To that news, Joanna calmly responds: “You pussy. You piece of shit. I hope you rot in hell like your wife. I’m glad she’s dead.” So Scott chokes her and then punches her in the head over and over and over again until she’s gasping for breath and covered in blood.
Scott relents and calls 911 and as Joanna lays on the ground trying to will herself back to life you can almost see the smallest traces of a smile on her face. This man who hates her with every fibre of his being has finally accomplished something that the men who loved her couldn’t, he let her taste death.

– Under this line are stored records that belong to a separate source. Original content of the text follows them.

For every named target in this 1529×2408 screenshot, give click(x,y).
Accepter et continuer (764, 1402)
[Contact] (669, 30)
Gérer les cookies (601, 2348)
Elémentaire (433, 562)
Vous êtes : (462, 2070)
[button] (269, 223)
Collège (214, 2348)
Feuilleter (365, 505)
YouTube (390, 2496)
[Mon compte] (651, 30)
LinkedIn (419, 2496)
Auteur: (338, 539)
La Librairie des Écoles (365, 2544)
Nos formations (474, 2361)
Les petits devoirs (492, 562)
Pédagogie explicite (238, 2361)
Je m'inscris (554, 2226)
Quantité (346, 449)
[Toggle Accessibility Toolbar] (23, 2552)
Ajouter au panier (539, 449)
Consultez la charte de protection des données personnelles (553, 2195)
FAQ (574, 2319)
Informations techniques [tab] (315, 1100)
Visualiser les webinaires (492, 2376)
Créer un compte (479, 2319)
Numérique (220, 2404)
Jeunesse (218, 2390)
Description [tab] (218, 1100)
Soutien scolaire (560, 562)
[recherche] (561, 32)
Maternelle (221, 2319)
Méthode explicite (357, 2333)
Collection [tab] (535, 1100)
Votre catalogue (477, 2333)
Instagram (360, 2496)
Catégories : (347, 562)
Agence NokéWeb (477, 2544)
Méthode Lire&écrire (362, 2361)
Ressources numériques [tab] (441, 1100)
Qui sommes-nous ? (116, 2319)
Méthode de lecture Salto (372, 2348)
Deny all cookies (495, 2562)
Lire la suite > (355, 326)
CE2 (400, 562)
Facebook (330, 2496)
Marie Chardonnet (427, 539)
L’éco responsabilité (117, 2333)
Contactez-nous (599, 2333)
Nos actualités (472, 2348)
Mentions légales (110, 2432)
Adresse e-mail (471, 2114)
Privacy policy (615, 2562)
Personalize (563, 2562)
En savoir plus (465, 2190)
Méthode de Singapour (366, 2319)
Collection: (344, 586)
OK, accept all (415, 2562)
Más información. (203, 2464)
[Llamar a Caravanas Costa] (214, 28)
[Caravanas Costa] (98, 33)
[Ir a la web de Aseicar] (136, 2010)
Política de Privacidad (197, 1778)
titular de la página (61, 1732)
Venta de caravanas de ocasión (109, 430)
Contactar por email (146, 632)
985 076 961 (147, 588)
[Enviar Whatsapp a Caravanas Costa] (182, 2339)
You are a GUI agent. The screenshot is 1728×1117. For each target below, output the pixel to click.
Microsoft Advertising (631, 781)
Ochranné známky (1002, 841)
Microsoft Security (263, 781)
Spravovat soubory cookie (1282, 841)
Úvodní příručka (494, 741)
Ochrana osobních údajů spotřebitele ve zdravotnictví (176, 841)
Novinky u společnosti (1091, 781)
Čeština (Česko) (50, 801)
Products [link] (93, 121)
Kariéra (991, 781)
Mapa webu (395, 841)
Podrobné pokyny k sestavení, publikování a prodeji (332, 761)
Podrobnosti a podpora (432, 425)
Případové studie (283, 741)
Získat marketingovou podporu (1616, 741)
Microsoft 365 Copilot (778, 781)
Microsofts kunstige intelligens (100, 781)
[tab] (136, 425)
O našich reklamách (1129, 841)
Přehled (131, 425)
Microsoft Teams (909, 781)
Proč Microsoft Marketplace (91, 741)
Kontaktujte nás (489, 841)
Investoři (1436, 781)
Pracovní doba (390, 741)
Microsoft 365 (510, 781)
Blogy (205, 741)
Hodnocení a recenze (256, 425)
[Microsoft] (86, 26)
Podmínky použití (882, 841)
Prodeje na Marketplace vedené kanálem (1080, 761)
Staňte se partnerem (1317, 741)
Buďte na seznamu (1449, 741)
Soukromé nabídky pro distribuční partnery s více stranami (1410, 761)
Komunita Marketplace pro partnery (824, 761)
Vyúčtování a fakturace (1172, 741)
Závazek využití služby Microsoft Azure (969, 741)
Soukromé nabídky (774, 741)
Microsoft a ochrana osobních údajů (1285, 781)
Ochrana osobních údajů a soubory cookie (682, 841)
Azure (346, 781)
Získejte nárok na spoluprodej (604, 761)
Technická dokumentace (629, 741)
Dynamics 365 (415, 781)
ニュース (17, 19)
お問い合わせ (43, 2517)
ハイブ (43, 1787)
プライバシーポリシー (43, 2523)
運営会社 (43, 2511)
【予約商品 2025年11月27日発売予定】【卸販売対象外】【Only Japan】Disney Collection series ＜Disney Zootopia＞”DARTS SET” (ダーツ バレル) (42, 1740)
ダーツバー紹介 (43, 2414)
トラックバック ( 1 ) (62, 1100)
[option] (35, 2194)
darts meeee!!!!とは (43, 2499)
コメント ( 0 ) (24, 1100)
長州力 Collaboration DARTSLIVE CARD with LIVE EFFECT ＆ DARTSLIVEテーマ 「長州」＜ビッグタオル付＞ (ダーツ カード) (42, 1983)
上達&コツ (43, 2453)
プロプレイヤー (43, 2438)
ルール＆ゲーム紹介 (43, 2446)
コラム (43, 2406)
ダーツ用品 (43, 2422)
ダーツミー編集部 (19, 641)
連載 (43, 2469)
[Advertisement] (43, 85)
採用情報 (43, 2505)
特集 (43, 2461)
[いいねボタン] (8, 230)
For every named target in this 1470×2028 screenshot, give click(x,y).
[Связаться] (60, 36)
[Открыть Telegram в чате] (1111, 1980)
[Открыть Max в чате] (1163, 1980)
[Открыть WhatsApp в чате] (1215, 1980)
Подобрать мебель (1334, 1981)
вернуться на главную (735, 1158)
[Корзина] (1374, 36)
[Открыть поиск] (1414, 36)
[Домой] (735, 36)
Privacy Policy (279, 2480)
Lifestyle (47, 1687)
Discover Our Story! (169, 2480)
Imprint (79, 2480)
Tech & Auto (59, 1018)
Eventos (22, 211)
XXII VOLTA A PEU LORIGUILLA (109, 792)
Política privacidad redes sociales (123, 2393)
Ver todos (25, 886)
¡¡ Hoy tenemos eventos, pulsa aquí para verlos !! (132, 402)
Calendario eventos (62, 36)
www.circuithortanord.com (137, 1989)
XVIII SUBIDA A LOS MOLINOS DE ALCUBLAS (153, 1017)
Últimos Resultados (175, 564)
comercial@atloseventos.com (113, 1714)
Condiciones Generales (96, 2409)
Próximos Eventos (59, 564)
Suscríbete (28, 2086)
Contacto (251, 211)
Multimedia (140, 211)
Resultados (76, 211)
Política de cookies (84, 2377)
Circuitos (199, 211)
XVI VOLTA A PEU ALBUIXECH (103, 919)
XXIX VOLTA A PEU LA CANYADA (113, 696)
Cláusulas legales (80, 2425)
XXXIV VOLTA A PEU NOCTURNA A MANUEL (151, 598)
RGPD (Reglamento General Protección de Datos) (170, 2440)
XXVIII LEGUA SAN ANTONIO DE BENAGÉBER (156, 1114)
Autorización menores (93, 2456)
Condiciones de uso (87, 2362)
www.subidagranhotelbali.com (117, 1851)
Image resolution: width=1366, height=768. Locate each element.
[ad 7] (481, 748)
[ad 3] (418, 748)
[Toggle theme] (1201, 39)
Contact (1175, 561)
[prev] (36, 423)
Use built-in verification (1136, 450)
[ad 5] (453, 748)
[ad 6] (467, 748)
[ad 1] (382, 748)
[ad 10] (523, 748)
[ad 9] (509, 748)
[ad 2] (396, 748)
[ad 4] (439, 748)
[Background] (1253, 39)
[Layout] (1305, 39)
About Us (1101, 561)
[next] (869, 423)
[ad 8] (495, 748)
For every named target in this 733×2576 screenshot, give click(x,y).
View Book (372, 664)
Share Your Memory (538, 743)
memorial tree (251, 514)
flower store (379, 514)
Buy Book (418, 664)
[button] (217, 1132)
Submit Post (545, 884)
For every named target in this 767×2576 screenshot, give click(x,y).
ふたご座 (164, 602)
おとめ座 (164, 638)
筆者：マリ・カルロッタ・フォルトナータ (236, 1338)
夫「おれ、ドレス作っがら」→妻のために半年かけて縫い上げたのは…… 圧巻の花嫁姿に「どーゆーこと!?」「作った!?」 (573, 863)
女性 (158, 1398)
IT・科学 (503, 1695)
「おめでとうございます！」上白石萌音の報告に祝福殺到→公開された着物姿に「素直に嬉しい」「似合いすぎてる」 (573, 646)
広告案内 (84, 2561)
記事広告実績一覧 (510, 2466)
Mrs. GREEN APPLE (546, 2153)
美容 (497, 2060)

In a perverse way, I’m happy for Joanna. A masochist always recognises a fellow pain-craver. She got exactly what she wanted from Python Pt. 2. I wish I did too. I noted in my review last week that Mr Robot in its second season has adopted a strategy of becoming less and less clear each episode. The show is so fundamentally and stylistically good that it’s had me craving that feeling of disorientation. For 11 episodes, Mr Robot’s hands have been around our neck, choking away our need for answers and clarity. And then in its final hour, it relents and gives us what we never thought we could get: clarity. Don’t stop now! I was so close to seeing God!
Overall, Python Pt. 2 is an excellent episode of television and an above-average finale. Still, I find myself disappointed with how much it lets up on its mindfuckery of us, the viewer. On its face, that statement seems pretty absurd. By almost any other TV show’s standard, Python Pt. 2 is incredibly oblique and secretive. There are cliffhangers galore. The FBI knows Elliot orchestrated the 5/9 attacks! Elliot lies dying on a warehouse floor! The Dark Army is nowhere to be seen! Mobley and Trenton are off in hiding, planning a fix to the 5/9 hacks!
By Mr Robot standards, however, Python Pt. 2 might as well be the Breaking Bad series finale for how neat and tidily it wraps everything up. Consider the following. The episode’s climax involves Elliot finally taking a stand against his own hallucinations. He insists that Tyrell Wellick is really dead and is now part of the Mr Robot contingent against him in his mind. And Elliot is proven wrong. What he’s seeing is real after all and Tyrell shoots Elliot to prevent him from sabotaging Stage 2 – the demolition of Evil Corp’s headquarters. All season, Mr Robot has pondered “what is reality?” And in Elliot’s final moments (of the episode, not his life obviously), Mr Robot answers “This. This is reality” with a bullet buried into Elliot’s gut.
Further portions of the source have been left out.